> **What to work on**: When you reach the line that contains "Screen dimensions: 825x549", please begin copying, and carry on exactly to the last line of the material, leaving out every picture.
======== Supplied material
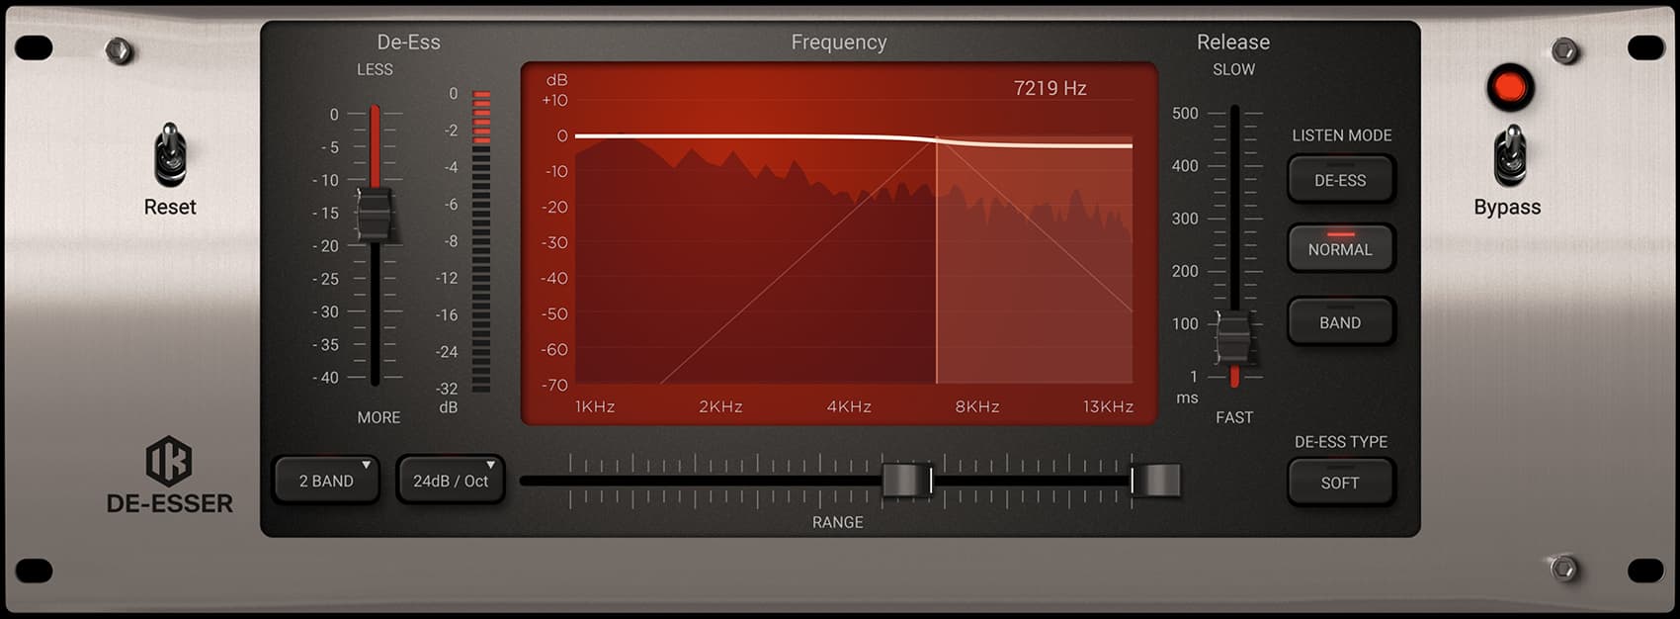1680x619 pixels.
Task: Select NORMAL listen mode
Action: pos(1340,248)
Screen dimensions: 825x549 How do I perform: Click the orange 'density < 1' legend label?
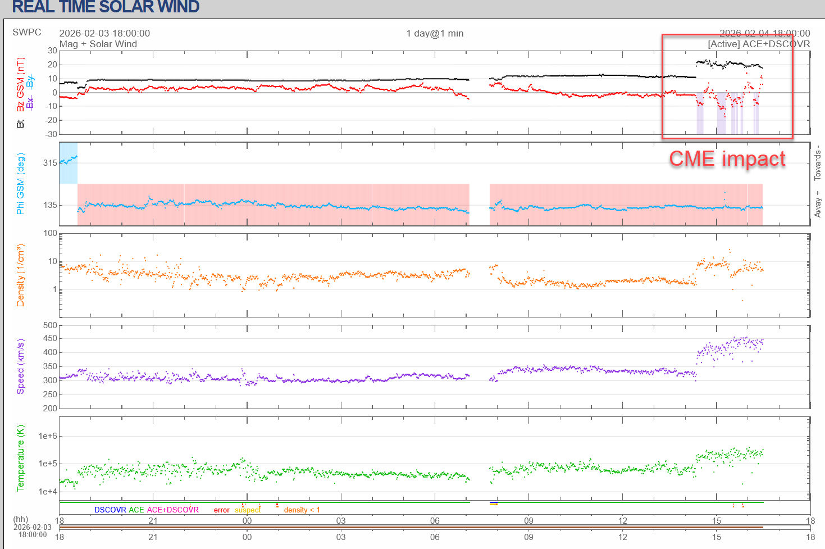pos(302,510)
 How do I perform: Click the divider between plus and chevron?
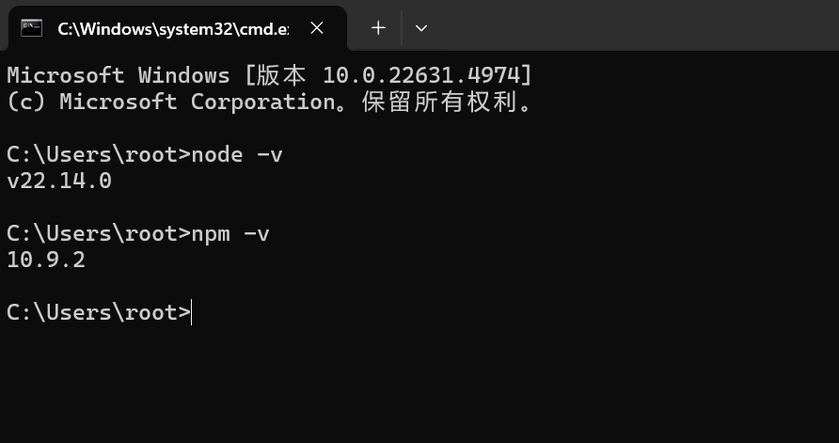402,28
================
> **Answer to the exercise**:
Screen dimensions: 825x549 How do I perform: Click the orange 'density < 1' legend label?
pos(302,510)
 How do I perform: Click the divider between plus and chevron?
402,28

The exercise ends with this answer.